The council is staring at a "significant deficit" in the budget being drafted for the 2012-13 budget and looking at ways to make deeper spending cuts. However, councilmen said closing the 13-station computer lab is not worth the potential savings of $28,000. The council made the determination at a Study Session held last month.

The council was cool to the idea, mostly because of the heavy use enjoyed by residents but because the savings was not immediate. Most of the savings would have stemmed from removing equipment from a replacement schedule and selling off the equipment and furniture.

"This strategy will also eliminate seemingly valuable resources from our community," noted a staff report written to the council by Ceres Police Lt. Rick Collins, who is supervisor of the center.

Although an asset to the Ceres community, the 25,623-square-foot Community Center has realized its expected drain on the city's general fund. The center runs at a $100,000 deficit, with $35,000 of that in information technology support costs for the computer lab operated at the center.

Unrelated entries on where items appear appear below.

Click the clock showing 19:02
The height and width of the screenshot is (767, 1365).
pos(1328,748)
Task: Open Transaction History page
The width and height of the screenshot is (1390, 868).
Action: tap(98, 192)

The lab, which is open 30 hours each week, offers 13 computers to residents free of charge. The city reported 7,010 users, or 300 people per month, on computers between July 2010 and March 14, 2012. The only money generated by the computers were in the form of fees for those taking special computer education classes.

The council has the option of imposing fees on computer users to help pay for the program. A survey of 54 lab users showed that 38 were willing to pay $2.50 per hour with 10 saying they wouldn't. Implementing a fee could net the city an estimated $40,000 per year.

The computer lab is available 11 a.m. to 7:30 p.m. Tuesdays, Wednesdays and Thursdays and 11 a.m. to 5:30 p.m. on Fridays. Collins said he has seen people lined up before the lab opens to get first crack at a computer session.

Collins said the Community Center is still heavily used for private party rentals with few weekends left available for booking this year.

"We're always looking for ideas to generate revenues," said Collins. "If we could attract more businesses to use our facility that would help out."

Save Mart's corporation is a frequent user of the large assembly room.

From the outset of the center's opening on June 16, 2009, city officials expected the center to be a drain on the city's general fund to the tune of $128,261 the first year, $110,516 the second year and $100,000 the third year. To cover those short-term deficits, the city crafted a plan to free up $374,000 in Ceres Redevelopment Agency funds by "selling" the historic Daniel Whitmore home to the CRA.

The state has since abolished redevelopment agencies in California.